Russian state oil company chief Igor Sechin, who was summoned twice last week to testify in a former economy minister's extortion trial but failed to show up, says he will also skip a November 22 hearing, despite a third summons.
Sechin said on November 21 that he would not attend the hearing in Moscow because he is on a trip to the Siberian city of Khanty-Mansiisk, where he is showing Prime Minister Dmitry Medvedev a new Rosneft mining complex.
Sechin has been summoned to testify as a witness in the trial of former Economy Minister Aleksei Ulyukayev, who is charged with extorting a $2 million bribe from him in 2016.
His refusal to testify so far has underscored concerns about the clout and independence of the justice system in Russia, where Kremlin critics say President Vladimir Putin uses the courts as an arm of the executive branch.

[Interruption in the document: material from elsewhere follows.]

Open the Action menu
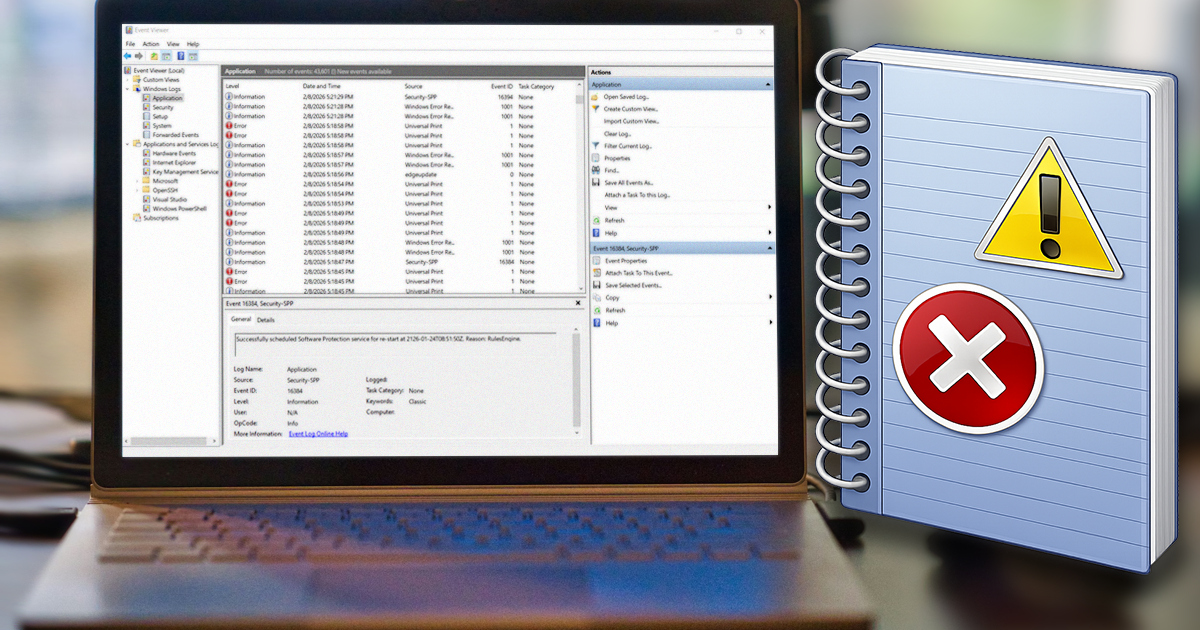The width and height of the screenshot is (1200, 630). coord(150,44)
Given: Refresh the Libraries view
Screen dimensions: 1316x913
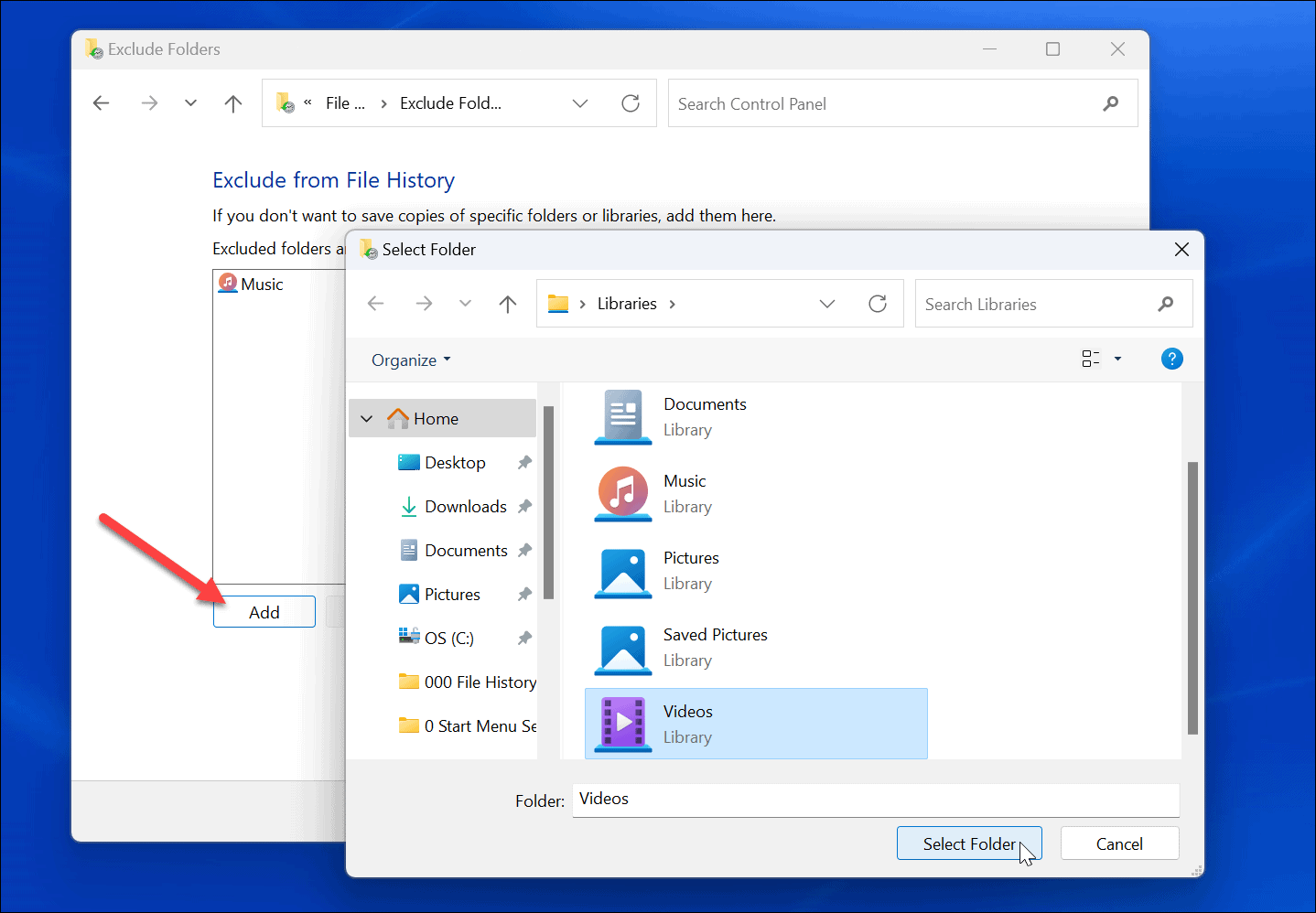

On November 16, Sechin said he would report to the court to testify "when we agree on a schedule" and that his job as CEO of the state oil giant was more important than the trial.
A longtime former deputy chief of staff to Putin, Sechin is a key figure in the case against Ulyukayev, one of the highest-level officials in Russia to be arrested since the Stalin era.
Prosecutors say that Sechin handed Ulyukayev the $2 million that the then-minister allegedly extorted from him in exchange for a favorable decision on a major acquisition by Rosneft.
The case has highlighted rifts within Russia's ruling elite and could raise questions about the outcome of the trial -- an unusual development in Russia, where verdicts in politically charged cases often seem predetermined.
Ulyukayev says he is not guilty and accuses Sechin and Russia's Federal Security Service (FSB) of tricking him by telling him the case was full of wine.
Ulyukayev’s trial began in August. He is under house arrest.